(INSTRUCTIONS TO FOLLOW): Only one stretch of the data below is needed: the line with "Screen dimensions: 798x240" through the last line. Output it exactly and drop the pictures.

··········

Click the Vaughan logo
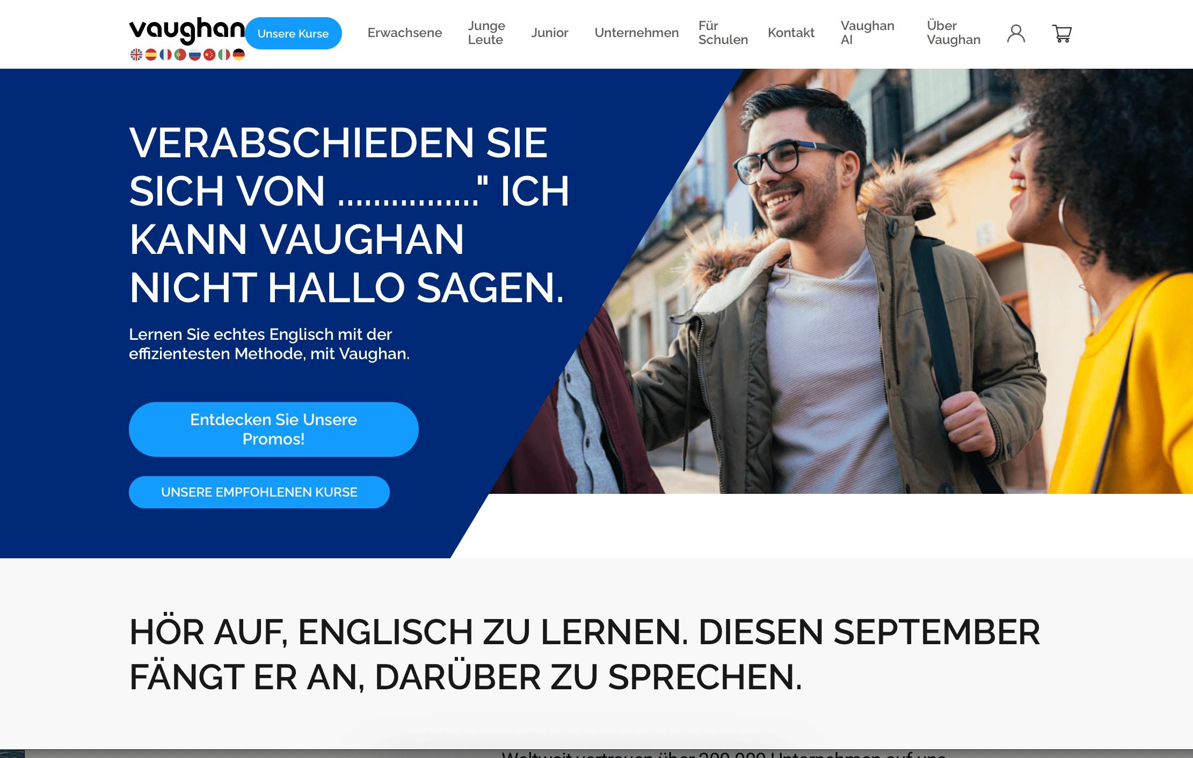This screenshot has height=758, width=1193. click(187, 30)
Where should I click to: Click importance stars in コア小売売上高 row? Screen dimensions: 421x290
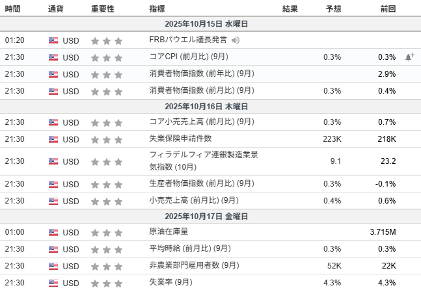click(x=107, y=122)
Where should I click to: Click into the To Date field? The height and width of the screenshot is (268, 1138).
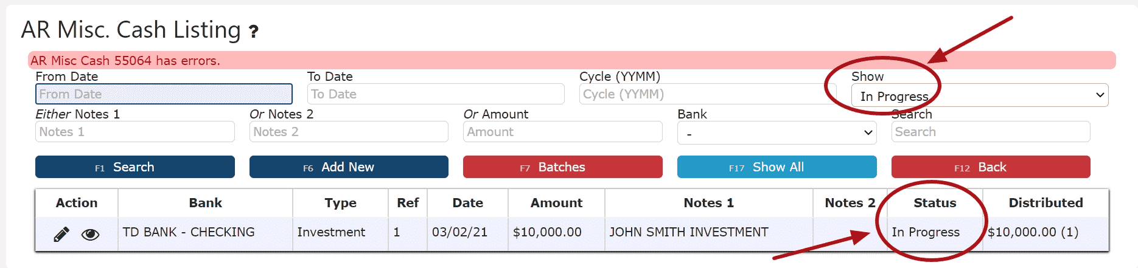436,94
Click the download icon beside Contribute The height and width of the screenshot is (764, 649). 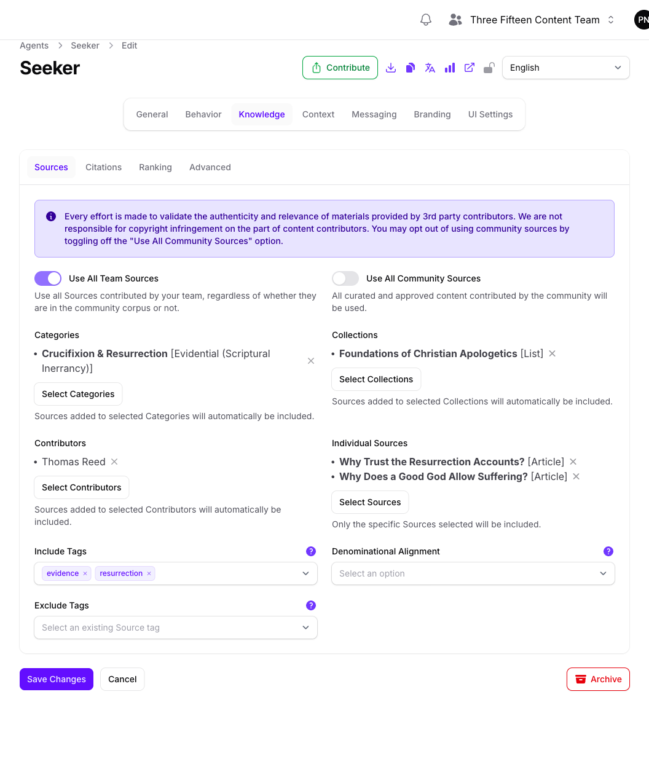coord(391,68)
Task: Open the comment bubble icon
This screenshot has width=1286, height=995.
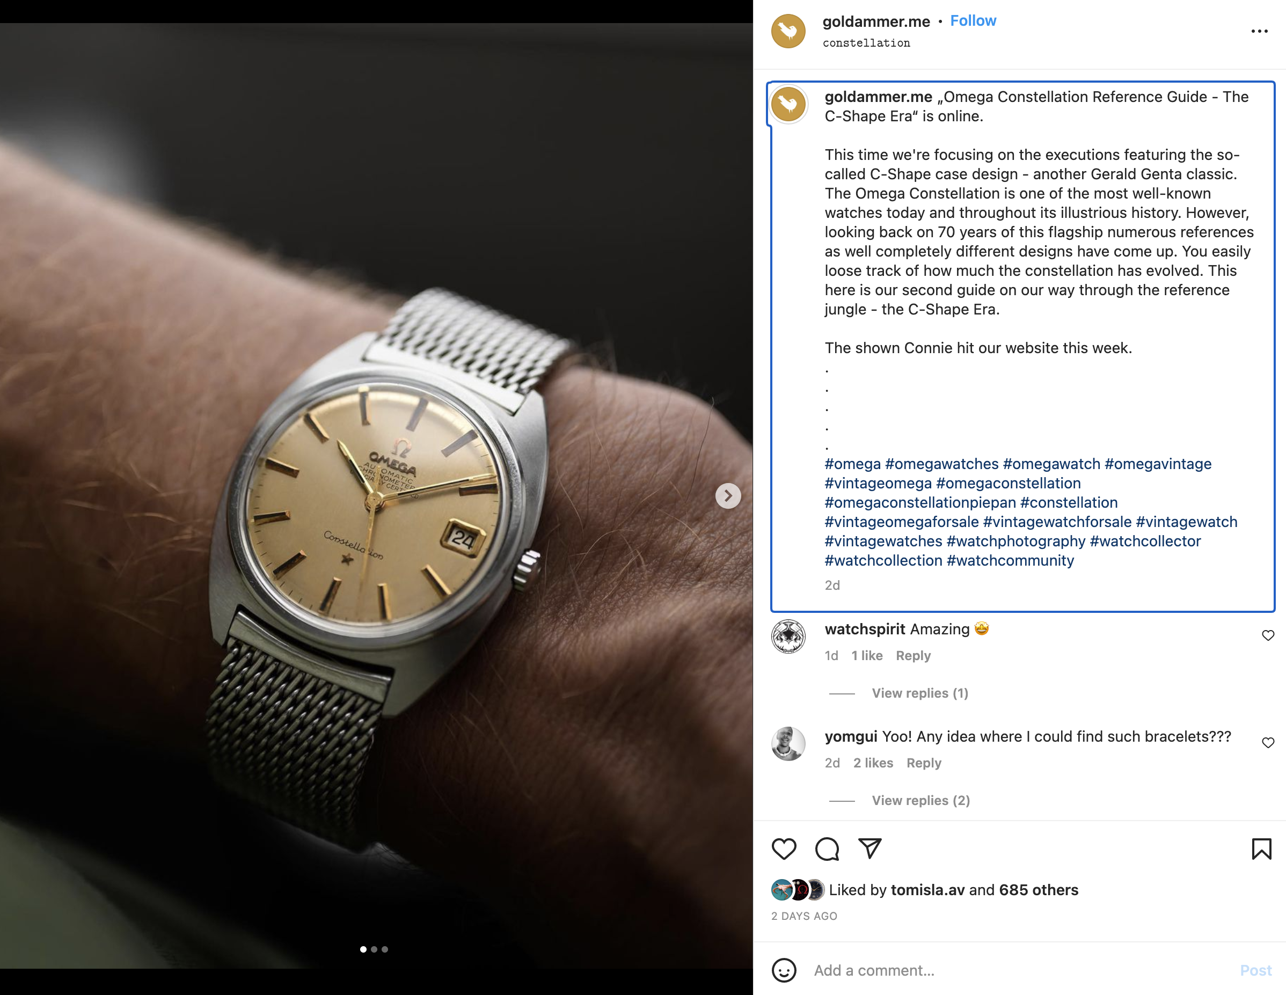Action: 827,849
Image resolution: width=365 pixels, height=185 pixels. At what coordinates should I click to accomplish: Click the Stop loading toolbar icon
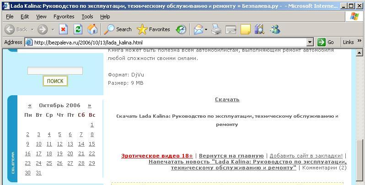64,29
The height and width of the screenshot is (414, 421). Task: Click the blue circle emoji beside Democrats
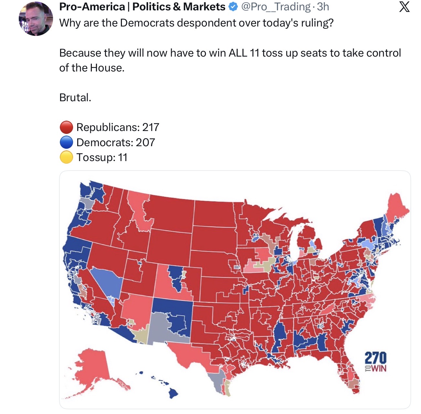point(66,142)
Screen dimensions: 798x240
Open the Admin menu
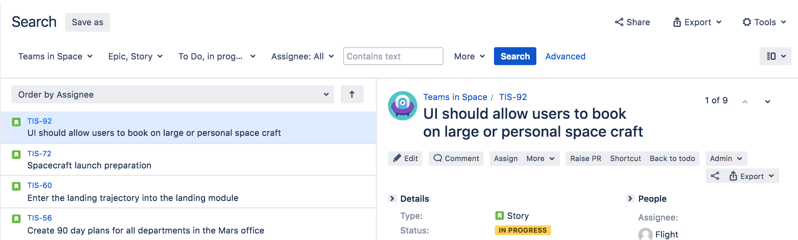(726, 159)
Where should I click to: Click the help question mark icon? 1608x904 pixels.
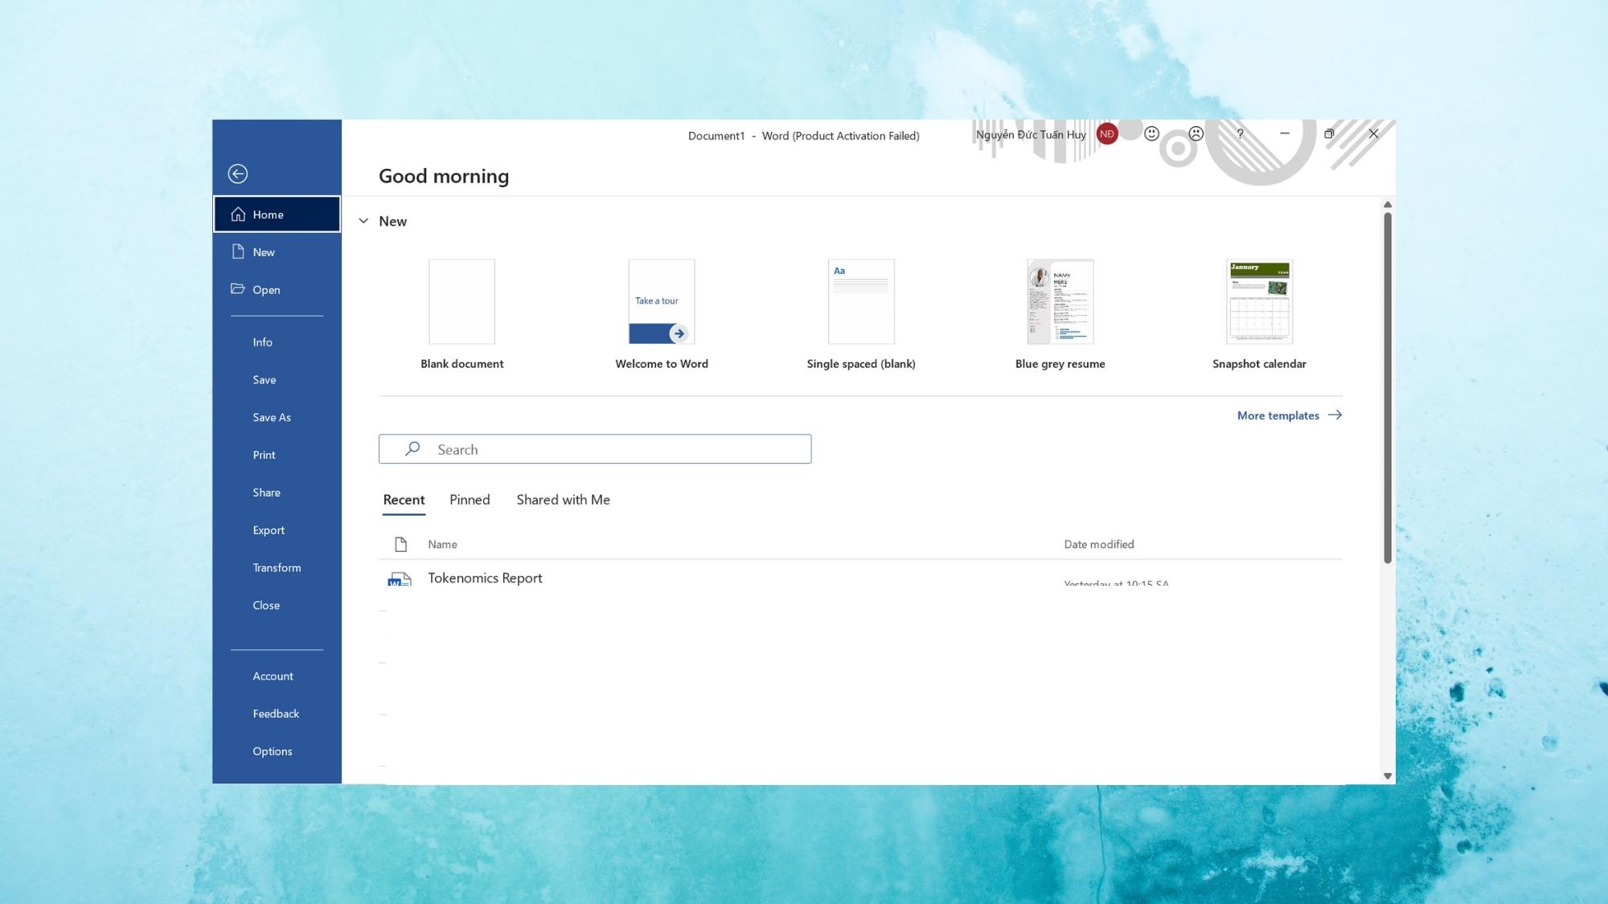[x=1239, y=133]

··········

(ANSWER TO THIS EXERCISE):
Screen dimensions: 798x240
Open the Admin menu
(726, 159)
Where should I click to: Click the help question mark icon? 1608x904 pixels.
[x=1239, y=133]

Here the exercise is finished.